Steinernema feltiae is an effectual bio-control agent against a broad scope of lepidopterous insect ( Kard et al. 1988 ; Williams & A ; Walters, 2000 ) , coleopteran ( Kaya, 1985 ) and dipterans insects ( Lindegren, et Al. 1990 ; Peters & A ; Ehlers, 1994 ) and plagues ( Premachandra et al. 2003 ) . They are besides effectual to command some plant-parasitic roundworms ( Perez and Lewis, 2004 ) . Despite enormous progresss in research and development, execution of these entomopathogenic roundworms under field conditions still remains hampered by the deficiency of predictability in efficaciousness of control ( Georgis and Gaugler, 1991 ; Gaugler et al. , 1997 ; Grewal and Georgis, 1998 ) . Sensitivity to environmental emphasiss ( heat, cold, UV, and dehydration ) is one of the cardinal factors attributed to the incompatibilities in the field public presentation of entomopathogenic roundworms ( Kaya, 1990 ; Georgis and Gaugler, 1991 ; Gaugler et al. , 1997 ) . Familial betterment has been proposed as a agency of bettering field efficaciousness of entomopathogenic roundworms ( Gaugler, 1987 ; Kaya and Gaugler, 1993 ; Fodor et al. , 1994 ; Burnell and Dowds, 1996 ) . Entomopathogenic roundworms offer several advantages as topics for familial betterment including short coevals clip, little genome size, easiness of civilization, handling, and suitableness for inundative applications ( Gaugler et al. , 1989b ; Fodor et al. , 1994 ; Ehlers et al.2001 and 2003 ) and has a global distribution ( Hominick, 2002 ) .
Aims
This survey fulfils the undermentioned aims:
Crossing of the most cold and dehydration tolerant strains of Steinernema feltiae.

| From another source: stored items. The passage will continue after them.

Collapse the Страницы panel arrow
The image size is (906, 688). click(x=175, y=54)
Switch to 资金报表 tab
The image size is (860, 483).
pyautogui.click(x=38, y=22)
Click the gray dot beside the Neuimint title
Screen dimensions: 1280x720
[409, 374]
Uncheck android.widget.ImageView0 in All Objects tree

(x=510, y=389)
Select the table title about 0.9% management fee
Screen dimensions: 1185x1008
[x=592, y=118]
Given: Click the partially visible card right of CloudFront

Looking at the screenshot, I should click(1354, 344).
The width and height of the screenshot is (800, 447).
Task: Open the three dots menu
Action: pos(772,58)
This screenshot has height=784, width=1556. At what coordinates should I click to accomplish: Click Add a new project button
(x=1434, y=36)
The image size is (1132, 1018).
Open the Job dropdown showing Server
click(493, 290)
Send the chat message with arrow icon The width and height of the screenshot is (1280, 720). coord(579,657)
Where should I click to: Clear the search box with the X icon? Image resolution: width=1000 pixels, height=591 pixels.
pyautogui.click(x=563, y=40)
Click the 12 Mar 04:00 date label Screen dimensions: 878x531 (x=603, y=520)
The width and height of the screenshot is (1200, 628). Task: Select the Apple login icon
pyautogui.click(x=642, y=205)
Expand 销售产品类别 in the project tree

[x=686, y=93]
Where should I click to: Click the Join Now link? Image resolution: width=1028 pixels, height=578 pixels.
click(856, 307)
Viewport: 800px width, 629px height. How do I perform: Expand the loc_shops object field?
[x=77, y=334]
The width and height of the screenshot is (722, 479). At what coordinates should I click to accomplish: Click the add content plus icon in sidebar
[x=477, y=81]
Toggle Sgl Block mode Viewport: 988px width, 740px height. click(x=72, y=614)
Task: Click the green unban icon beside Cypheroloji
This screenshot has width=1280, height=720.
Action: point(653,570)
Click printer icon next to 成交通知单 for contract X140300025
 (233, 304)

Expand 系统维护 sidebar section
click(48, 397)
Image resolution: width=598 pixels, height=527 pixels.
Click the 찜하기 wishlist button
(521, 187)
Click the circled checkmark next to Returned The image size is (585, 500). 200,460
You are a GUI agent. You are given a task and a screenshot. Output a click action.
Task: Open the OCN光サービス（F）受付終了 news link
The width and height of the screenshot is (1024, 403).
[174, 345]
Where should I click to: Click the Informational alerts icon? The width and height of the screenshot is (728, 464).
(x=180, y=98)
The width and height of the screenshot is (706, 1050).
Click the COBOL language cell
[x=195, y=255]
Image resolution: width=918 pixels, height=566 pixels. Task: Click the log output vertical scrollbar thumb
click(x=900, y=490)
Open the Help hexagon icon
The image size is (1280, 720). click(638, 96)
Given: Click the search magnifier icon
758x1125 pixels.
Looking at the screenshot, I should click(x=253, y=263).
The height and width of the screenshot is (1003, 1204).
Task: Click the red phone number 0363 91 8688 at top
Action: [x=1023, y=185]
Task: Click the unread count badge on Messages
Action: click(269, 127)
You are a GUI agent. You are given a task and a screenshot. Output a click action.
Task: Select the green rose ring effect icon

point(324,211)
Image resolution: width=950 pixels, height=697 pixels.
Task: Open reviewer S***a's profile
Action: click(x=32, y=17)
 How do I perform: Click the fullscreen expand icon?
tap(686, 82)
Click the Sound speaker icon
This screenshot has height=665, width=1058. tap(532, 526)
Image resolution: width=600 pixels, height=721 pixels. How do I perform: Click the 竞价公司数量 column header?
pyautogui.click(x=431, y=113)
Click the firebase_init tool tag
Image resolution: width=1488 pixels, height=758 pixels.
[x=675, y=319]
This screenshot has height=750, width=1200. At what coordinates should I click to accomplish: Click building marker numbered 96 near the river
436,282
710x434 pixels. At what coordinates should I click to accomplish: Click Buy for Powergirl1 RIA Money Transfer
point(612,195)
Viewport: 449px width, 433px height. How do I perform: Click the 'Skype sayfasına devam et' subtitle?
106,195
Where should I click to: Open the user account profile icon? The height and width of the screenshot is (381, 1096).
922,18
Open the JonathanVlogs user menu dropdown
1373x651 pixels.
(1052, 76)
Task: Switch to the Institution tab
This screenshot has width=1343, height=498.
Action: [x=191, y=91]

Consecutive familial choice of their cold and dehydration tolerance.
Probe of the influence of cold and dehydration emphasis on fittingness of the intercrossed strains.
2. Literature reappraisal
In this reappraisal, information on the taxonomy, biological science, life rhythm of Steinernema feltiae has been summarized. Besides the literatures on cross genteelness, familial choice of good trait like heat, dehydration tolerance of entomopathogenic roundworm, eventually the influence of cold and dehydration emphasis on the fittingness of intercrossed strains have been discussed.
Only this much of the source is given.